【院長コラム】 No.10 歯科医師とブラックジャック
私達歯科医師は医療従事者ということで昨年から始まったコロナワクチンの接種を一般の人たちより少し早く受けることができました。今回医療従事者には事務の方まで含まれていましたが、基本的に医療従事者というのは当たり前のことですが医療の仕事している人たちのことです。それでは医療というのは何でしょう。
『広辞苑』で「医療」の項目を引くと,「医術で病気を治すこと」と説明しています。
簡単な文章ですが明確に説明しています。それでは医術とは何かというと病気や傷を診察・治療する技術のことになります。
この技術を持っている人が医療従事者ということになります。
医師、歯科医師、看護師、理学療法士、言語聴覚士、などがたくさんあります。
これらの職業に共通していることは全部国家資格で国家試験に合格しないと資格が取れないことです。
皆さんは公益社団法人ACジャパンが放送している骨髄バンク登録を勧める公共広告を知っていますか。

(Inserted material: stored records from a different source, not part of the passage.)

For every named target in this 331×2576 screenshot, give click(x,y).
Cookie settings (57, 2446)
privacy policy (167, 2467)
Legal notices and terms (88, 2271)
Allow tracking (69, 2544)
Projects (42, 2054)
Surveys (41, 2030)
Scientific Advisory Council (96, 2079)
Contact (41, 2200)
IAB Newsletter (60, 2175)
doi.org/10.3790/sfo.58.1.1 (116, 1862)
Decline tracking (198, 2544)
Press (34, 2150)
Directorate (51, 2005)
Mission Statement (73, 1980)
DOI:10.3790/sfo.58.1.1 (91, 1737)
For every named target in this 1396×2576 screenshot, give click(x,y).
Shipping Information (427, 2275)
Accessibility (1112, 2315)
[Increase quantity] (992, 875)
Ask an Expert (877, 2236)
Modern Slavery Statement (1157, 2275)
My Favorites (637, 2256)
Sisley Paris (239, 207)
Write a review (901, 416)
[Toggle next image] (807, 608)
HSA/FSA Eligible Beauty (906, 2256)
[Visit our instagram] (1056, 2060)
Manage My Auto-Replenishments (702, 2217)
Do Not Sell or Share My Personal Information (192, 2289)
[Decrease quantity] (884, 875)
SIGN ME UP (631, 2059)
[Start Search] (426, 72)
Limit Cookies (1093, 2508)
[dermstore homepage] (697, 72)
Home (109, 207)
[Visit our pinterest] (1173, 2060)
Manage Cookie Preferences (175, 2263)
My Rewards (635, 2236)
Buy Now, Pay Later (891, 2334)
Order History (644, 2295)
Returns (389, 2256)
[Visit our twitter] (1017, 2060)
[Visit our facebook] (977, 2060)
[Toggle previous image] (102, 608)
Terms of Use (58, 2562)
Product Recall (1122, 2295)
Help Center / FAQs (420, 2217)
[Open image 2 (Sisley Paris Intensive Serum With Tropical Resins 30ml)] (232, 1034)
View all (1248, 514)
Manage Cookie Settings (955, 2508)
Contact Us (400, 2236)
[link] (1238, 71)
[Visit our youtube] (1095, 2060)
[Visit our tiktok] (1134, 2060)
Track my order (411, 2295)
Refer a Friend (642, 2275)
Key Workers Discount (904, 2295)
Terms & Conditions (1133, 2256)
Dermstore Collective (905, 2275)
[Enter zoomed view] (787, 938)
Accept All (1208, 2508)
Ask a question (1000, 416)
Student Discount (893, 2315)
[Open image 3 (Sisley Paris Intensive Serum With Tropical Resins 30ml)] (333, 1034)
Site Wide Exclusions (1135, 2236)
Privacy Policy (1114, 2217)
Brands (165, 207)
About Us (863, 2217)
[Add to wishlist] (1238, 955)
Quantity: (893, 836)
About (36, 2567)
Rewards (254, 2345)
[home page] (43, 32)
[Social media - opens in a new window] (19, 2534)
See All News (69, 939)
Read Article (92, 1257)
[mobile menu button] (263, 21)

CMの内容としては、ブラックジャックのような天才医師がいても、ドナーがいなければ、治せない患者さんがいます。
年間でおよそ2000人以上の方々が、骨髄バンクで、ドナーを探しています。
天才だけでは救えない
だから、あなたもドナー登録を、
あなたのドナー登録が、患者さんの命を救う
というものです。
「天才だけでは、救えない」
というテーマのCMです。
公益社団法人ACジャパンのホームページで見ることもできるので、是非とも見てほしいです。
メッセージとして、とても重要で、多くの方々に伝えるべきことだと思います。
CMの揚げ足を取るつもりはありませんが、ブラックジャックは医師ではありません。なぜなら彼は医師の資格を持っていませんから、正確に言うと無資格の医師ということになり、法的には医療行為はできません。ドナーがいても法的にはブラックジャックは治療することができないのです。
資格があることと能力があることは同じではありません。能力があっても資格がなければ医療行為はできないのです。
医療従事者の話に戻りますと、歯科医師は顎口腔領域の医療を行うことが法的に認められた国家資格をもった人たちです。
つまり歯科医師は法的には医療従事者です。しかし歯科医師は本当に医術で病気を治しているでしょうか。
多くの歯科医院がHPで紹介している診療内容はインプラント、歯列矯正、ホワイトニング、審美歯科と称して白いものを詰めたりかぶせたりすることだけです。
これらは医療行為ではありません。なぜならこれらの行為を行っても病気が治るわけではないからです。
インプラントを入れた時からその周りはインプラント周囲炎という病気が始まります。歯列矯正のほとんどは美容を目的としたものですし、ホワイトニングや審美歯科は美容目的でしかありません。
歯科医師は医療従事者です。ブラックジャックにはできない医療行為が法的に堂々とできる職業なのです。
歯科医師は昔歯大工と言われ医師に馬鹿にされていたといいますが、今でも多くの歯科医師が行っている行為は歯大工仕事と言われても仕方ありません。
歯大工行為を教える歯学部の人気が医学部より低いのは当然の成り行きかもしれません。